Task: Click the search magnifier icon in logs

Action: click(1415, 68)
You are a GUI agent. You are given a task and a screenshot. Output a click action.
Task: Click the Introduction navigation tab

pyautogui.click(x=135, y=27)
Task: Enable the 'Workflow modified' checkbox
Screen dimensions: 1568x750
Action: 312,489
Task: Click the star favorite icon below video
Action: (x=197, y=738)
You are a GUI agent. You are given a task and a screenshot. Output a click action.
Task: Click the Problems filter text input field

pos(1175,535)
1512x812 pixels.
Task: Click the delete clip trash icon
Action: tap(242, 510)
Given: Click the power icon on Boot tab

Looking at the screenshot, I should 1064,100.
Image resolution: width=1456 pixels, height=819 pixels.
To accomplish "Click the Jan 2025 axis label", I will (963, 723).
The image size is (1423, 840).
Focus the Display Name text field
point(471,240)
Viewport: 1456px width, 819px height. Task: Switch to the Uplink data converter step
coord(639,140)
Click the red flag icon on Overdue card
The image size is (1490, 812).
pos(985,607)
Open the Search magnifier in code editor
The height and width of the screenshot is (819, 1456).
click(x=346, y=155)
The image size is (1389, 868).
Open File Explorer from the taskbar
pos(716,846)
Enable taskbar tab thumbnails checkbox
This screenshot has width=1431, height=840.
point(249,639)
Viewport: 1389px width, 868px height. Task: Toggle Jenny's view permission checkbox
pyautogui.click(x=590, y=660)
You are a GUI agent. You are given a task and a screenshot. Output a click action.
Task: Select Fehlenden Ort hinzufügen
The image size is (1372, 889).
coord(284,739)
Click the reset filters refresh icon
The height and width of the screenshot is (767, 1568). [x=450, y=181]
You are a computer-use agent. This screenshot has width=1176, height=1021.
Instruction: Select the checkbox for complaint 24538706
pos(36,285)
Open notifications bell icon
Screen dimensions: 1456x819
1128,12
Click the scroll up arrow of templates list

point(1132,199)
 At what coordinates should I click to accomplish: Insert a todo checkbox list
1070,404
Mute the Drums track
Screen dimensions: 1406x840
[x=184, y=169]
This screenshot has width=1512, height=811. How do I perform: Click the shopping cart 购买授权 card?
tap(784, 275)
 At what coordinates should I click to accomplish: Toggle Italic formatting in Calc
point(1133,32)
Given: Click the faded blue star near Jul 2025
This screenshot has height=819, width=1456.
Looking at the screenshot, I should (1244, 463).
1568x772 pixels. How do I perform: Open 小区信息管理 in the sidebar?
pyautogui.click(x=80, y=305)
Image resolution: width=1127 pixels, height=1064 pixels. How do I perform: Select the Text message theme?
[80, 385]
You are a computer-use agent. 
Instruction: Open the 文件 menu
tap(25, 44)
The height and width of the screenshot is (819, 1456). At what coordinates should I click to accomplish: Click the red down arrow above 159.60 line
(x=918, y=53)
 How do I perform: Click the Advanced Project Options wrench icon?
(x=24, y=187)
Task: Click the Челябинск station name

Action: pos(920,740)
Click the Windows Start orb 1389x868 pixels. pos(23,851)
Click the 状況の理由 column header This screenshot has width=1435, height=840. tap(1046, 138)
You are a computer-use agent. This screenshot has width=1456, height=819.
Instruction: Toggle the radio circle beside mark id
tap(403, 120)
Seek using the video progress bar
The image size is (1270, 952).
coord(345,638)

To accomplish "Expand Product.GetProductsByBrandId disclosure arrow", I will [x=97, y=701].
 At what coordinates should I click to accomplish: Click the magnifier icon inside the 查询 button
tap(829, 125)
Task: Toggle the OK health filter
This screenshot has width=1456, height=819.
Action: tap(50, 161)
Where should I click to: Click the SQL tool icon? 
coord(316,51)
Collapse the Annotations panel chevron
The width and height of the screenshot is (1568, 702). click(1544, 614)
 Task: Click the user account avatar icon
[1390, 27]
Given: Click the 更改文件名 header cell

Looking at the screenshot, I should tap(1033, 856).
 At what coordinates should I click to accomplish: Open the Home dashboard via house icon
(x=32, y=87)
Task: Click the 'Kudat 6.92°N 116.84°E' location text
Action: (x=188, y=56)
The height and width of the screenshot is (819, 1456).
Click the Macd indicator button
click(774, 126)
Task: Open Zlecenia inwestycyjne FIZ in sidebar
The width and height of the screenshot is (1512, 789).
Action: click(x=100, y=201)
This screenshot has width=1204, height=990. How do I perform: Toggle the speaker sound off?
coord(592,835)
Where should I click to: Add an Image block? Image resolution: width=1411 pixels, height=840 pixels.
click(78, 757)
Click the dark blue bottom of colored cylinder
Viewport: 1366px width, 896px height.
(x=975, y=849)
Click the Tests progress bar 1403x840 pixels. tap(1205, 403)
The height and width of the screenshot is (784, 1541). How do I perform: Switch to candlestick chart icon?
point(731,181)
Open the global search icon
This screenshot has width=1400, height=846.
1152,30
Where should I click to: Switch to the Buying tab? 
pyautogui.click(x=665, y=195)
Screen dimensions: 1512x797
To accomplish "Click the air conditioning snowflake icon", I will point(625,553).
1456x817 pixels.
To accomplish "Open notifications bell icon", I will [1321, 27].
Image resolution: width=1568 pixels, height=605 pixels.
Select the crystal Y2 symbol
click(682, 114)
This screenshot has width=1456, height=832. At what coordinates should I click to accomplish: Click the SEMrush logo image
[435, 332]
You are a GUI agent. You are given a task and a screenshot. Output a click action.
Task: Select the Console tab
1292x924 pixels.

### TASK GOAL
Copy out each record word for word.

### RESPONSE BOX
Task: Click the search magnifier icon in logs

Action: click(1415, 68)
You are a GUI agent. You are given a task and a screenshot. Output a click action.
Task: Click the Introduction navigation tab

pyautogui.click(x=135, y=27)
Task: Enable the 'Workflow modified' checkbox
Screen dimensions: 1568x750
Action: 312,489
Task: Click the star favorite icon below video
Action: (x=197, y=738)
You are a GUI agent. You are given a task and a screenshot. Output a click action.
Task: Click the Problems filter text input field

pos(1175,535)
1512x812 pixels.
Task: Click the delete clip trash icon
Action: tap(242, 510)
Given: Click the power icon on Boot tab

Looking at the screenshot, I should 1064,100.
Image resolution: width=1456 pixels, height=819 pixels.
To accomplish "Click the Jan 2025 axis label", I will (963, 723).
The image size is (1423, 840).
Focus the Display Name text field
point(471,240)
Viewport: 1456px width, 819px height. Task: Switch to the Uplink data converter step
coord(639,140)
Click the red flag icon on Overdue card
The image size is (1490, 812).
pos(985,607)
Open the Search magnifier in code editor
The height and width of the screenshot is (819, 1456).
click(x=346, y=155)
The image size is (1389, 868).
Open File Explorer from the taskbar
pos(716,846)
Enable taskbar tab thumbnails checkbox
This screenshot has width=1431, height=840.
point(249,639)
Viewport: 1389px width, 868px height. Task: Toggle Jenny's view permission checkbox
pyautogui.click(x=590, y=660)
You are a GUI agent. You are given a task and a screenshot. Output a click action.
Task: Select Fehlenden Ort hinzufügen
The image size is (1372, 889).
coord(284,739)
Click the reset filters refresh icon
The height and width of the screenshot is (767, 1568). [x=450, y=181]
You are a computer-use agent. This screenshot has width=1176, height=1021.
Instruction: Select the checkbox for complaint 24538706
pos(36,285)
Open notifications bell icon
Screen dimensions: 1456x819
1128,12
Click the scroll up arrow of templates list

point(1132,199)
 At what coordinates should I click to accomplish: Insert a todo checkbox list
1070,404
Mute the Drums track
Screen dimensions: 1406x840
[x=184, y=169]
This screenshot has width=1512, height=811. How do I perform: Click the shopping cart 购买授权 card?
tap(784, 275)
 At what coordinates should I click to accomplish: Toggle Italic formatting in Calc
point(1133,32)
Given: Click the faded blue star near Jul 2025
This screenshot has height=819, width=1456.
Looking at the screenshot, I should (1244, 463).
1568x772 pixels. How do I perform: Open 小区信息管理 in the sidebar?
pyautogui.click(x=80, y=305)
Image resolution: width=1127 pixels, height=1064 pixels. How do I perform: Select the Text message theme?
[80, 385]
You are a computer-use agent. 
Instruction: Open the 文件 menu
tap(25, 44)
The height and width of the screenshot is (819, 1456). At what coordinates should I click to accomplish: Click the red down arrow above 159.60 line
(x=918, y=53)
 How do I perform: Click the Advanced Project Options wrench icon?
(x=24, y=187)
Task: Click the Челябинск station name

Action: pos(920,740)
Click the Windows Start orb 1389x868 pixels. pos(23,851)
Click the 状況の理由 column header This screenshot has width=1435, height=840. tap(1046, 138)
You are a computer-use agent. This screenshot has width=1456, height=819.
Instruction: Toggle the radio circle beside mark id
tap(403, 120)
Seek using the video progress bar
The image size is (1270, 952).
coord(345,638)

To accomplish "Expand Product.GetProductsByBrandId disclosure arrow", I will [x=97, y=701].
 At what coordinates should I click to accomplish: Click the magnifier icon inside the 查询 button
tap(829, 125)
Task: Toggle the OK health filter
This screenshot has width=1456, height=819.
Action: tap(50, 161)
Where should I click to: Click the SQL tool icon? 
coord(316,51)
Collapse the Annotations panel chevron
The width and height of the screenshot is (1568, 702). click(1544, 614)
 Task: Click the user account avatar icon
[1390, 27]
Given: Click the 更改文件名 header cell

Looking at the screenshot, I should tap(1033, 856).
 At what coordinates should I click to accomplish: Open the Home dashboard via house icon
(x=32, y=87)
Task: Click the 'Kudat 6.92°N 116.84°E' location text
Action: (x=188, y=56)
The height and width of the screenshot is (819, 1456).
Click the Macd indicator button
click(774, 126)
Task: Open Zlecenia inwestycyjne FIZ in sidebar
The width and height of the screenshot is (1512, 789).
Action: click(x=100, y=201)
This screenshot has width=1204, height=990. How do I perform: Toggle the speaker sound off?
coord(592,835)
Where should I click to: Add an Image block? Image resolution: width=1411 pixels, height=840 pixels.
click(78, 757)
Click the dark blue bottom of colored cylinder
Viewport: 1366px width, 896px height.
(x=975, y=849)
Click the Tests progress bar 1403x840 pixels. tap(1205, 403)
The height and width of the screenshot is (784, 1541). How do I perform: Switch to candlestick chart icon?
point(731,181)
Open the global search icon
This screenshot has width=1400, height=846.
1152,30
Where should I click to: Switch to the Buying tab? 
pyautogui.click(x=665, y=195)
Screen dimensions: 1512x797
To accomplish "Click the air conditioning snowflake icon", I will point(625,553).
1456x817 pixels.
To accomplish "Open notifications bell icon", I will [1321, 27].
Image resolution: width=1568 pixels, height=605 pixels.
Select the crystal Y2 symbol
click(682, 114)
This screenshot has width=1456, height=832. At what coordinates should I click to accomplish: Click the SEMrush logo image
[435, 332]
You are a GUI agent. You are given a task and a screenshot. Output a click action.
Task: Select the Console tab
1292x924 pixels.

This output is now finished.